The discussion was spirited, but I’m not sure if it was effective or not. My fear is that I really didn’t allow the group the freedom to decide if these was the project that wanted to work on or not. I had put a fair amount of effort into developing a structure that I thought would allow us to get organized relatively quickly, but that structure didn’t seem to work for a fair number of folks in the class. The biggest concern didn’t appear to me to be the importance or substance of the project, but rather if there was enough time to complete it. (At least that’s what I heard.) My own sense was that it was a tight deadline, but we had the time and the tools to make a real contribution to the discussion at the College if we put our minds to it.

We decided–or maybe they acquiesced to my expectation–to give it a week working within the format that I had proposed and see where it goes. We’ll see where it goes.

The Rules of Engagement: Socializing College Students for the New Century

Tomorrow’s Professor Blog: 844. The Rules of Engagement: Socializing College Students for the New Century

One of the few listservs that I still subscribe to is the Tomorrows-Professor Mailing List, The TP Mailing List seeks to “foster a diverse, world-wide teaching and learning ecology” and goes out to over 25,000 subscribers at over 600 institutions and organizations in over 108 countries around the world. To date there have been over 750 postings by author and engineering professor Rick Ries.

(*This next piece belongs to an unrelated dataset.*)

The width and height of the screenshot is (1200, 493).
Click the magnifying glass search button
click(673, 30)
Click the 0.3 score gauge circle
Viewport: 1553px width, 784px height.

The pieces posted are often thought provoking, like the one entitled Death to the Syllabus. I taught my last course without a syllabus–using a prospectus instead that I think avoided some of the baggage that has become intertwined with the syllabus in far too many courses:

It is time to declare war on the traditional course syllabus. If there is one single artifact that pinpoints the degradation of liberal education, it is the rule-infested, punitive, controlling syllabus that is handed out to students on the first day of class.

The most recent post to capture my attention probably won’t find its way into my practice anytime soon. Extracted from the subscription only National Teaching and Learning Forum Newsletter, the thrust of the article is that students are becoming ruder and more inappropriate in their behavior and that many arrive at college with no understanding of the basic standards of classroom civility, etiquette, and socialization that make a class run smoothly. Professor Neil Williams from East Connecticut State has developed an elaborate set of classroom Rules of Engagement to ensure that students live up to those standards. The rules include greeting the professor by name when arriving and leaving class, taking personal responsibility for errors in personal and academic judgement and my personal favorite:

When you yawn, cover it completely with an entire hand. When the event has passed, mouth the words ‘Pardon me’ or ‘Excuse me.’ An open-mouthed or uncovered yawn is about as insensitive, rude, and inappropriate as it gets. There is almost no instance in which a yawn arrives without some sort of internal biological warning, and all that is being asked is for students to cover their mouths out of respect for the person who is forced to look at them and their dental history.

According to Williams, the rules work as long as everything is done with a smile. When the rules work, the students can become better people, better citizens, and eminently more employable or acceptable to graduate school. What more could a teacher ask for?